--- What to do ---
Look below for the line holding "Where should I click to: Expand" and the line holding "597x506 pixels.". Repeat those two and everything between, exactly.

--- Records for this exercise ---

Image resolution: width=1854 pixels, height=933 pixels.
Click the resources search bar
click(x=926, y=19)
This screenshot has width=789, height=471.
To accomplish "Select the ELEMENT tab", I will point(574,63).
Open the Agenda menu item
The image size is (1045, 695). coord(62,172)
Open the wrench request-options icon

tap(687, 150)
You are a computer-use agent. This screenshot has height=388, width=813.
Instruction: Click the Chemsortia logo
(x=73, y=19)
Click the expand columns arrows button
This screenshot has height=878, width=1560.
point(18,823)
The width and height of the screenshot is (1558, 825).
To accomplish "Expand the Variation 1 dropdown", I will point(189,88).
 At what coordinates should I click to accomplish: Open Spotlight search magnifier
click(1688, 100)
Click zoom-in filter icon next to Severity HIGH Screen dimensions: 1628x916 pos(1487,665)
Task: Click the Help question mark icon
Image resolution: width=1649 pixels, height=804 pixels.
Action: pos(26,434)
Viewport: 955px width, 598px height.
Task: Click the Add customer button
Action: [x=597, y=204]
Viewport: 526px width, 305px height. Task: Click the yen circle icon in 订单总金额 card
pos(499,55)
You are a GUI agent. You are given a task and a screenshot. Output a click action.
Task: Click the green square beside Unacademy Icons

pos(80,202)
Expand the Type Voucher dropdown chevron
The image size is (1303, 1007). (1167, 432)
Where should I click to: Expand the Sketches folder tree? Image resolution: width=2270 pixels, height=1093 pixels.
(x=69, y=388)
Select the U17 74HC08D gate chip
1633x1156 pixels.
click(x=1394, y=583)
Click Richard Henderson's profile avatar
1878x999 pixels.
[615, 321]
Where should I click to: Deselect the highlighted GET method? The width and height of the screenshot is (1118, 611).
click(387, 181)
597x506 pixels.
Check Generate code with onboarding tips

--- Task solution ---
Where should I click to: Expand the Sketches folder tree? Image resolution: width=2270 pixels, height=1093 pixels.
(x=69, y=388)
Select the U17 74HC08D gate chip
1633x1156 pixels.
click(x=1394, y=583)
Click Richard Henderson's profile avatar
1878x999 pixels.
[615, 321]
Where should I click to: Deselect the highlighted GET method? The width and height of the screenshot is (1118, 611).
click(387, 181)
597x506 pixels.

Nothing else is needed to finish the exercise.